Eles subiram as escadas e foram para seus quartos, esperarem o jantar. Tessa estava deitada, quando ouviu alguém batendo à porta, e foi abrir. Era uma criada, dizendo que ela estava sendo solicitada no salão principal com urgência. Não entendendo o que estava acontecendo, a jovem foi para o primeiro andar, e quando entrou no local indicado deparou-se com o conde sentado, com a perna recostada sobre o sofá, e lady Anne ao seu lado.
A mulher, quando a viu sorriu.
— Quem bom que veio, senhorita.
— Para que precisa de mim, lady? — ela estava alarmada.
Foi então que notou o sorriso de Simon, de pura vingança. Oh não, o que ele planejava?
— Pois veja bem, senhorita. Eu estava designando um criado para massagear o tornozelo do conde, mas ele sugeriu que você o fizesse já que são muito amigos. — a lady explicou.
Por tudo que fosse sagrado, aquilo não podia estar acontecendo. Como ele tivera coragem de fazer algo assim? E o que ela podia fazer agora a não ser acatar?
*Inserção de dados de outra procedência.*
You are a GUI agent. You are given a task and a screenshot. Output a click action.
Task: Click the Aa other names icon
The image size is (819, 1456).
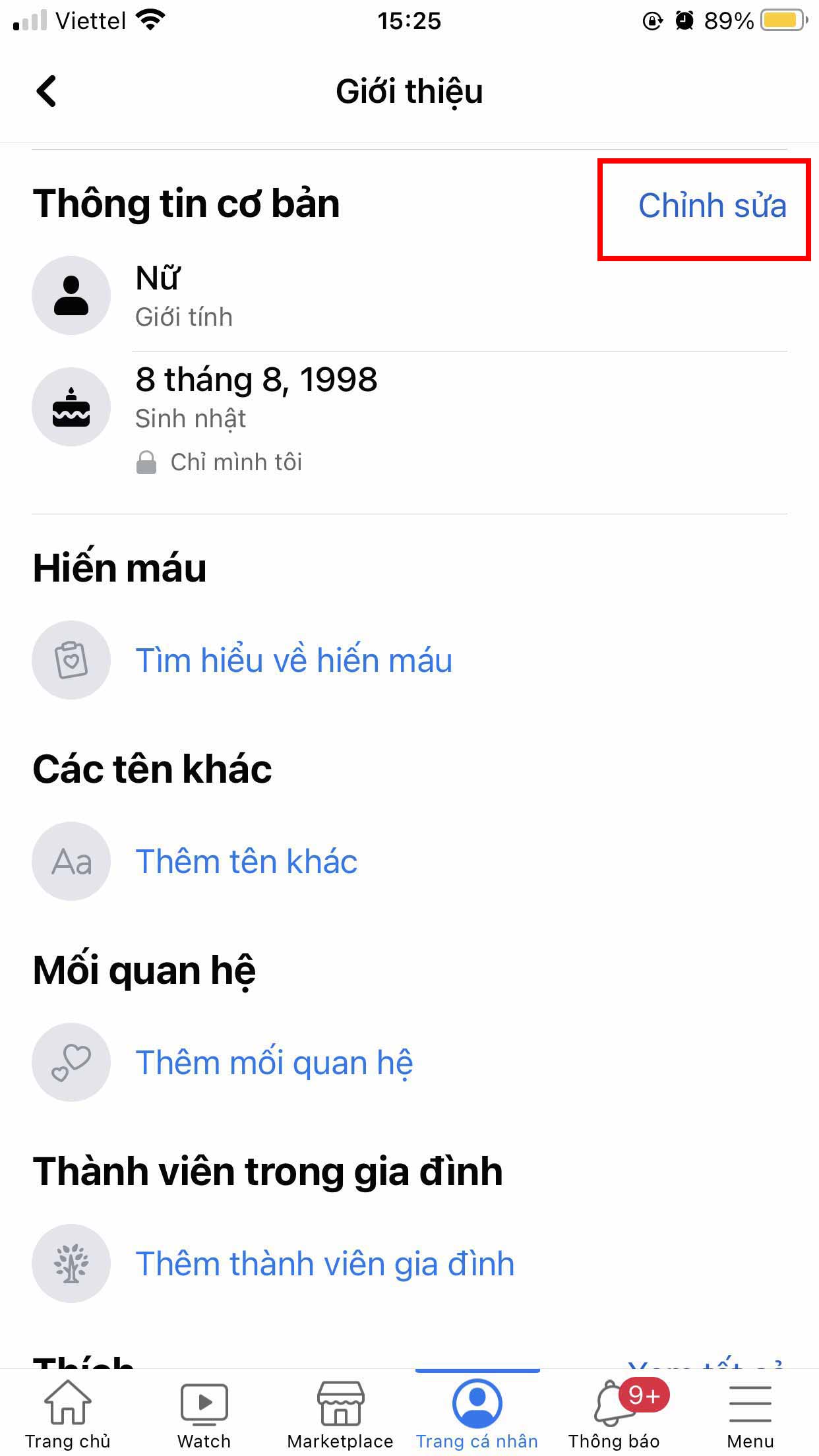coord(71,861)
— É claro, lady. Eu faço a massagem. — disse, apertando as mãos sobre o vestido.
A mulher deixou-os sozinhos, e Tessa estava pronta para voar sobre o pescoço de Simon, mas controlou-se. Respirou fundo e sentou do lado dele.
— O que foi, senhorita, há algo errado? — ele perguntou em tom de deboche.
Ela olhou para o pé dele e riu. Porque ao contrário da beleza de Simon, seu pé era feio, torto e muito pálido. Uma verdadeira aberração. E a jovem não perderia tempo em usar disso para atormentar o conde.
— Milorde, preciso-lhe ser franca e dizer que seu pé não é nada bonito. — falou, rindo.
Simon, ao contrário do que Tessa esperava, começou a rir também, deixando a jovem assustada. Por que ele ria? Ora, ela não entendia.
— Minha cara senhorita, se achou que eu ficaria ofendido, lhe digo que é melhor tentar novamente. — brincou ele.
— Pois então, cuide de seu tornozelo você mesmo, milorde. — ela levantou, e estava saindo quando ele a segurou e a puxou.
— Acalme-se, mulher. — Simon disse fazendo-a sentar novamente.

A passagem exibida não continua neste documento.